Marine conservation involves applying scientific understanding to manage the human use of, and impacts on, marine environments and resources. It is an integral part of the national objective of providing for ecologically sustainable development while protecting biological diversity, heritage and cultural values. The field of marine conservation is developing rapidly. It started to acquire a separate identity in the 1970s as science and public education focused attention on the links between human activities and the actual and potential impacts on the largely hidden marine environments of coastal and offshore waters.
Marine conservation is particularly important in Australia since we have one of the longest coastlines in the world and the great majority of our population lives on or close to the coast. Also, Australia is responsible for the management of the Exclusive Economic Zone (Australian Fishing Zone), which extends up to 200 nautical miles from the coast and islands to cover an area one and one-half times the land mass of the continent.
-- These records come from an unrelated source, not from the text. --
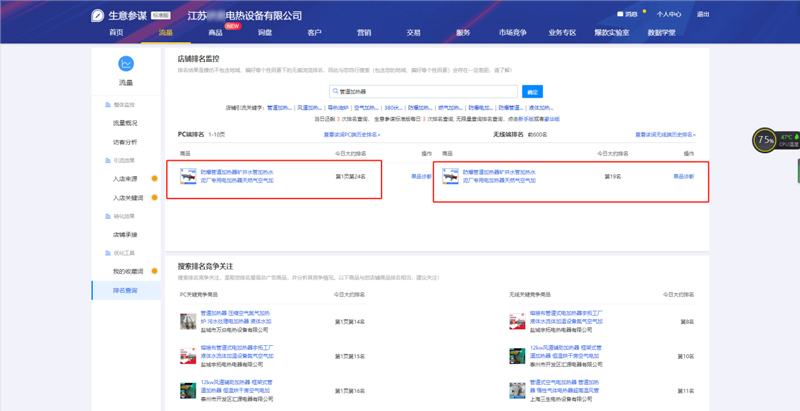The width and height of the screenshot is (800, 411).
Task: Click the 生意参谋 logo icon
Action: click(97, 15)
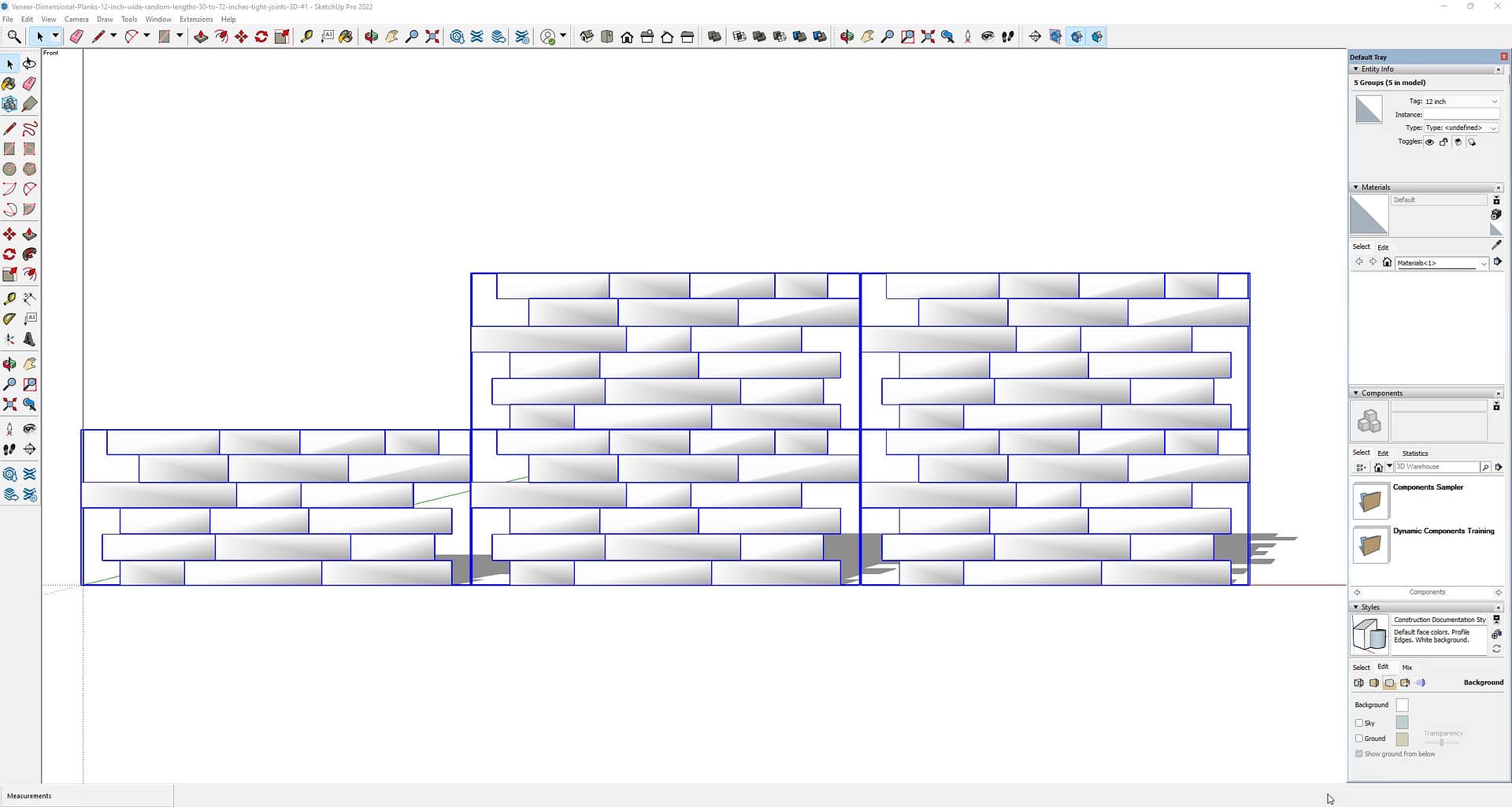Select the Paint Bucket tool in left toolbar
The width and height of the screenshot is (1512, 807).
9,83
Marine conservation involves many disciplines, including the biological, chemical, earth, physical and social sciences, economics, engineering, geography, law, planning and public administration. Tertiary training is essential in at least one of these areas, and is usually followed by additional training through a postgraduate course or specialist in-service program. Some universities offer specialist multidisciplinary courses in coastal zone management at the undergraduate level, and courses in marine and coastal conservation are increasingly available as units within other programs.
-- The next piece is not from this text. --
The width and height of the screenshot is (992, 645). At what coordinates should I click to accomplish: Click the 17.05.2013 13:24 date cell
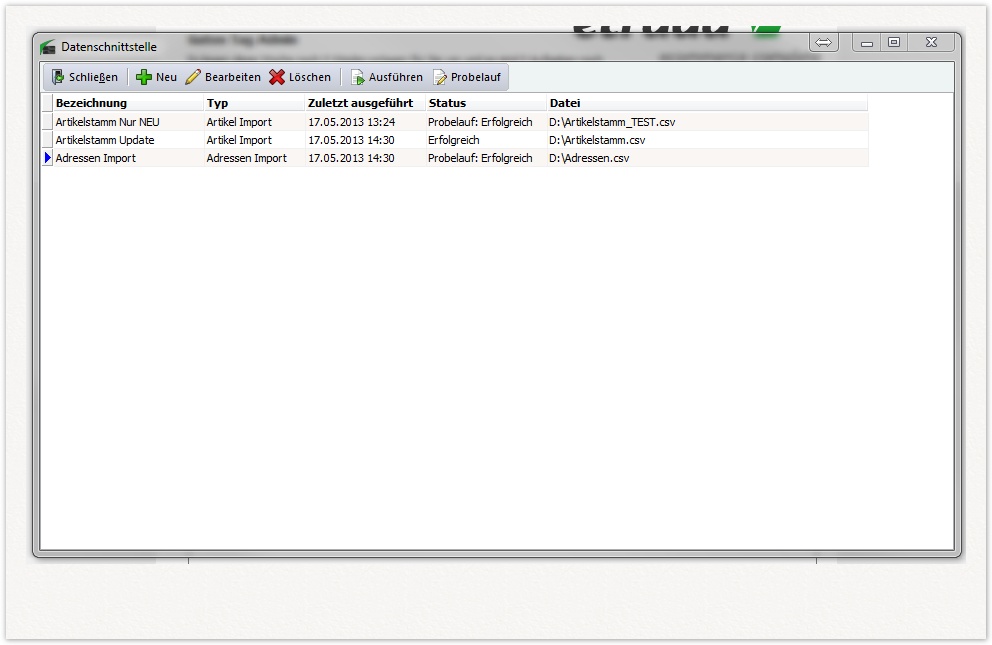pos(351,122)
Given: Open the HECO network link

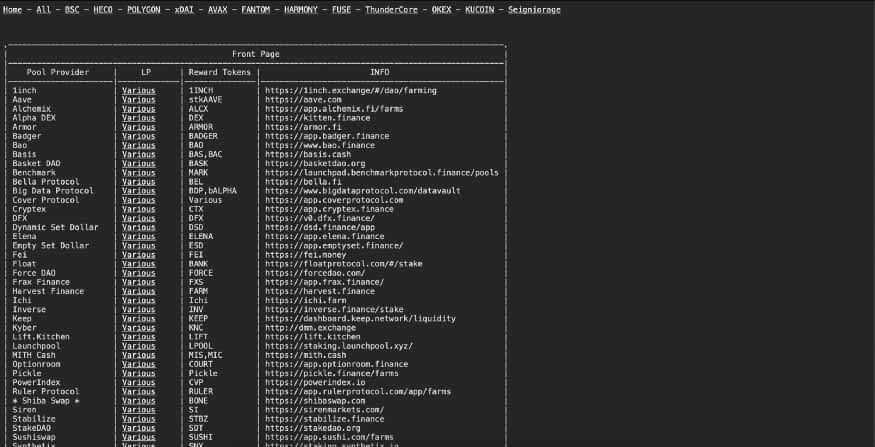Looking at the screenshot, I should [x=103, y=9].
The largest employers of marine conservation staff are commonwealth and state government bodies, although coastal local authorities are becoming increasingly involved. In the private sector, fisheries, tourism, and other coastal and marine industries are likely to hire staff or consultants to help meet their responsibilities under coastal and marine management strategies. Australia has acquired a well-earned international reputation as a leader in marine conservation, and consequently there is likely to be a range of consultant and advisory opportunities for Australians overseas. Work overseas is likely to increase significantly in the near future following the United Nations Conference of Environment and Development held in Rio de Janiero in 1992, which prompted most nations to undertake commitments to protection and management of marine environments.
Photos: (Top) Conservation of mangrove and seagrass habitats is vital since they are important nursery areas for juvenile fish, including many commercial species, and other organisms. (Bottom) Part of the effort of applied conservation is to develop technologies to reduce impacts on habitats and species so that problems like the one shown here, a seal entangled in a piece of fishing net, can be avoided.